> [Information supplied]
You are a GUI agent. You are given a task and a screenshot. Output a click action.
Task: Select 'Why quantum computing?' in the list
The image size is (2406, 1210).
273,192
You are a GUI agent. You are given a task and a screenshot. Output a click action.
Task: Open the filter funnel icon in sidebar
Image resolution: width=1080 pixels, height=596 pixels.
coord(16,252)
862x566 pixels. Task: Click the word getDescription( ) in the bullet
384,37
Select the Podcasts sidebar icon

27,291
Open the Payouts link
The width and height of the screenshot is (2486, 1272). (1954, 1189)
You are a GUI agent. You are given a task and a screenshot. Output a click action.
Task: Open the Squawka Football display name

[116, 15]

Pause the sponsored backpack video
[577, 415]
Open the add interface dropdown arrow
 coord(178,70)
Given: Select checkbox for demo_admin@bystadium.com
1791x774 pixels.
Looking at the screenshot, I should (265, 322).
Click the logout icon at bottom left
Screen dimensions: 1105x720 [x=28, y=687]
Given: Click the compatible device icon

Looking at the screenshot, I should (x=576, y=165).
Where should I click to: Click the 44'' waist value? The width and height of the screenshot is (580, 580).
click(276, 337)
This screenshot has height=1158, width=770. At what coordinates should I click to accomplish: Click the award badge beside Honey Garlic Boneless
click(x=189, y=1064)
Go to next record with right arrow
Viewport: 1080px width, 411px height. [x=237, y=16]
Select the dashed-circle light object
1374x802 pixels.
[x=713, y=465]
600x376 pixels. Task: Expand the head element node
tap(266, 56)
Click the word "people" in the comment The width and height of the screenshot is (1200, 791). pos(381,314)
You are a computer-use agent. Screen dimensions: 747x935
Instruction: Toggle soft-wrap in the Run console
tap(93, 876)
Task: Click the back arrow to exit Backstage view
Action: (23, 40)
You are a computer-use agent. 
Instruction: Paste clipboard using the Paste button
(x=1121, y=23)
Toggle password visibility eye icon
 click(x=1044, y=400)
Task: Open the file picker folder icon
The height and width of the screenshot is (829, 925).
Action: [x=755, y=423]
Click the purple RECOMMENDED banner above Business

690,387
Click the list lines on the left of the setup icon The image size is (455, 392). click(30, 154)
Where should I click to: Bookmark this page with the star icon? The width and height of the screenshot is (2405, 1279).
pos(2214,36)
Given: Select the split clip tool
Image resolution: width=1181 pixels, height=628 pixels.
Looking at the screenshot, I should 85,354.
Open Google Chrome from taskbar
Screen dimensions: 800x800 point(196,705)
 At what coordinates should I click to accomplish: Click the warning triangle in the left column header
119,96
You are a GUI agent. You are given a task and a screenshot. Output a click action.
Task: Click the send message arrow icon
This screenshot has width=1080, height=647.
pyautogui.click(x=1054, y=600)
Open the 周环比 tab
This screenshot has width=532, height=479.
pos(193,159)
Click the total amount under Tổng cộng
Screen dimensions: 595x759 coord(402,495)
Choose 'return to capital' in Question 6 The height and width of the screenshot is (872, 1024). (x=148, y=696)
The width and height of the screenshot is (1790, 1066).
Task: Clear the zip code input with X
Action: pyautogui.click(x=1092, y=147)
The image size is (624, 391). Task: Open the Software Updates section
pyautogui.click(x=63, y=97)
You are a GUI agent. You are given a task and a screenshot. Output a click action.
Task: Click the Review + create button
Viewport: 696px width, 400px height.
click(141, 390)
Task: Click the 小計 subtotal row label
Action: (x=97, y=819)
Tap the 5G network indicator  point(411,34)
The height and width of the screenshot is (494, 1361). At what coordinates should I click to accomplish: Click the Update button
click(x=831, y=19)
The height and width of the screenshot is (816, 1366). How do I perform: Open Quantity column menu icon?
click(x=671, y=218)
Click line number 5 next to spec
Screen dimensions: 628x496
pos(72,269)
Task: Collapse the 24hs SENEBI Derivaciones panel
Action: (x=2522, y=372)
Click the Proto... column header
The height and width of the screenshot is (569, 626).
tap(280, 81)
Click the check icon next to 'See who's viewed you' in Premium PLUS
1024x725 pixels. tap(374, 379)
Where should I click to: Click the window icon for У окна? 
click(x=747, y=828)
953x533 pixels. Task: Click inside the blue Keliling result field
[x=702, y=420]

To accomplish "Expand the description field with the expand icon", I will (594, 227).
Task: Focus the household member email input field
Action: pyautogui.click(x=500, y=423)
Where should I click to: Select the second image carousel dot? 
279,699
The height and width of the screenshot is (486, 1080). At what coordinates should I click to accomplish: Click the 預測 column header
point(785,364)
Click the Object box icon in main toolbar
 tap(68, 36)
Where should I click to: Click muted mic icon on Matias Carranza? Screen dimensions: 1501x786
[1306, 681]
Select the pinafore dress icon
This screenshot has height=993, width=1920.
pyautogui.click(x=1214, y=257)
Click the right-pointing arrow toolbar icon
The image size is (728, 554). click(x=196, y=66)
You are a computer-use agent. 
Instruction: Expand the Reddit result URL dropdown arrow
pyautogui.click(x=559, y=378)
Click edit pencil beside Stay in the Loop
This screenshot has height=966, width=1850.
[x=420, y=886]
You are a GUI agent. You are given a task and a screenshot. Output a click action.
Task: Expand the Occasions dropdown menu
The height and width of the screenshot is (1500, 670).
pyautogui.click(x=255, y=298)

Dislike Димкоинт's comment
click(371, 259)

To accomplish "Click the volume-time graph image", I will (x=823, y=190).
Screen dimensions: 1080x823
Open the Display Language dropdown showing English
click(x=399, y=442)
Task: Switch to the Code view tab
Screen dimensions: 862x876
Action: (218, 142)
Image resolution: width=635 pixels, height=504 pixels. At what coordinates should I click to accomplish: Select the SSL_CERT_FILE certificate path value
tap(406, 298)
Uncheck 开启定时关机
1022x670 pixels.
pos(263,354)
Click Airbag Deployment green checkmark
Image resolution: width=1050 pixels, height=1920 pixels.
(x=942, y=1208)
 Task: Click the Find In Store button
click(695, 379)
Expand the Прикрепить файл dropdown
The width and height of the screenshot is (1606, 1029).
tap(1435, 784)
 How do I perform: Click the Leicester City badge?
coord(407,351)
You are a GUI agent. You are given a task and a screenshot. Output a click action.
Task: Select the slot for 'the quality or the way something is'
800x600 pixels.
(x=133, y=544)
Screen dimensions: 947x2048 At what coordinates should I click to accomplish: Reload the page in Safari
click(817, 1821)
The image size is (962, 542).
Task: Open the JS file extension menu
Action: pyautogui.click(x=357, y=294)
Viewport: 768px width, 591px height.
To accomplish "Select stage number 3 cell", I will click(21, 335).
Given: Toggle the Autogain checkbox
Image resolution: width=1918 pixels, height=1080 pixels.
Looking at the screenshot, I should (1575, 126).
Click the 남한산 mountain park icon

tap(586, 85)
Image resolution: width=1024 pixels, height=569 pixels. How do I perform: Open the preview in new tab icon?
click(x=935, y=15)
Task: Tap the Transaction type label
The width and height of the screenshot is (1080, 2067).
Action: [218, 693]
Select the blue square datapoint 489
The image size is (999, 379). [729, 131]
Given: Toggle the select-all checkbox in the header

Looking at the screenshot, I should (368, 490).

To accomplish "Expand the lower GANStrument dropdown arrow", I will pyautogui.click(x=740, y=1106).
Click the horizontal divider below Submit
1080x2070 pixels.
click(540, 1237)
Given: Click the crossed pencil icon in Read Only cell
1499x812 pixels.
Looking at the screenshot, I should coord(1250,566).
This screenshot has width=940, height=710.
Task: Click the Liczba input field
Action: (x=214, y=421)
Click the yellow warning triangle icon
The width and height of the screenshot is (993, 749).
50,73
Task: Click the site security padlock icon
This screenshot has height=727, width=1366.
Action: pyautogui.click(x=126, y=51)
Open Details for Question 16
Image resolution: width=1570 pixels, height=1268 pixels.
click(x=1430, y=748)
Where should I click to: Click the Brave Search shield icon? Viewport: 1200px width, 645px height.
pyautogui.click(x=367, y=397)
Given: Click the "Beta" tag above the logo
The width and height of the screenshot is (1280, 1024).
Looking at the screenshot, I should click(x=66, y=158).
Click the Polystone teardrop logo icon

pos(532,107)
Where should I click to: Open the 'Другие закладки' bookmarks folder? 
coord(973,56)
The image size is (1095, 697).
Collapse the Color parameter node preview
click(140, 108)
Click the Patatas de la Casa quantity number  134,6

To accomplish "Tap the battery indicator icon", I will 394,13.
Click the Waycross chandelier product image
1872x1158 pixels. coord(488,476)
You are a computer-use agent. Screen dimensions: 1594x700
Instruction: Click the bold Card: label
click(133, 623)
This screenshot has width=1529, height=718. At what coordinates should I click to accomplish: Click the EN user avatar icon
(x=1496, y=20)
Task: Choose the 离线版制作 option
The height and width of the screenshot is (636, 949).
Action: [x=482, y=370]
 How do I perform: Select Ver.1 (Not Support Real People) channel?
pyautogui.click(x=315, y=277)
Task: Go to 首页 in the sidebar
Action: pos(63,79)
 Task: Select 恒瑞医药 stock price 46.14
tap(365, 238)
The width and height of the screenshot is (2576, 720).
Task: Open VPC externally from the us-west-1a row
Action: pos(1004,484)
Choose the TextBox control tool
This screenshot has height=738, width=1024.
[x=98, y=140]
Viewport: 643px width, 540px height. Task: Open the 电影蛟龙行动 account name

> [Exercise instructions] Once a line of the records is found to contain "list", copy it out.

> [Task response]
Task: Select 'Why quantum computing?' in the list
Click the list lines on the left of the setup icon The image size is (455, 392). click(30, 154)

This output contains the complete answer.